Scott Barman (scott@Disclosure.COM)
Thu, 18 May 1995 12:19:23 -0400 (EDT)

On Wed, 17 May 1995, Scott Chasin wrote:
> 
> The following is somewhat of a security hole in Solaris 2.x which
> allows any non-root user to remove themselves from /var/adm/utmp[x]
> files (who, w, finger, etc).

This is interesting.  Don't tell me, this is not a bug but a feature!
Why would Sun allow anyone to modify the utmp file?

> Now the trick here is also to exploit this enough so that you can
> change your ttyname (which can easily be done) and manipulate a
> system utility into writing to that new ttyname (which could be a
> system file).  This example only takes you out of the utmp files.
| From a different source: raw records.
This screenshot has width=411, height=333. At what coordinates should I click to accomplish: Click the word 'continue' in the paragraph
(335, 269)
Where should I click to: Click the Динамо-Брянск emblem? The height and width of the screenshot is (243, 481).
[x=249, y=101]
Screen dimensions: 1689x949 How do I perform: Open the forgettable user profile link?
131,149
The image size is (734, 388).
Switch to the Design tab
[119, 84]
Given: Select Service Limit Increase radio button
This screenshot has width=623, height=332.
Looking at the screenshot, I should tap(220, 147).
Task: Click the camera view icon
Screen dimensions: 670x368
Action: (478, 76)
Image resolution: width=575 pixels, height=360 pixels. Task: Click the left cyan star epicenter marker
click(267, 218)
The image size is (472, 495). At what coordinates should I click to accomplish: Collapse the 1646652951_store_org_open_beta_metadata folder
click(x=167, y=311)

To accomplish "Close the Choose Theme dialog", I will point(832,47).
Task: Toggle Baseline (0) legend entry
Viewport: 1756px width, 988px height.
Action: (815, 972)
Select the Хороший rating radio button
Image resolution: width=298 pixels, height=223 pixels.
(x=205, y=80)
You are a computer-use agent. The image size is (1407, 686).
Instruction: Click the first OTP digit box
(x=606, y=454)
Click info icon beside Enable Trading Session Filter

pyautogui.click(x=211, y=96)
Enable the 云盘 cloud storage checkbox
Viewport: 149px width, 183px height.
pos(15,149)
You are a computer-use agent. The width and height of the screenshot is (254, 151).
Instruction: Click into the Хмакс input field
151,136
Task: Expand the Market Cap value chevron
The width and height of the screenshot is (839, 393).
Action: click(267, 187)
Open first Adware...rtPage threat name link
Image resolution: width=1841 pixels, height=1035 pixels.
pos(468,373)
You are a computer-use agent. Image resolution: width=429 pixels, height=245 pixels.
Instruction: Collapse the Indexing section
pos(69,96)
I tried this under Solaris 2.4 on an Intel box.  It worked.  It removed
me from the utmp file.  I was curious, who I did a "who -a /var/adm/wtmp"
to see what happened.  I found a "logout" entry was entered.  I did this
a few times to verify it.

So you can't spoof this completly.  You should be able to tell that
someone was doing something.

What's to prevent a lot of things?  The way I see this, you can make
yourself look like a "real" user!  Then how can one trace logins.

Anyone think a CERT advisory should be issued for this??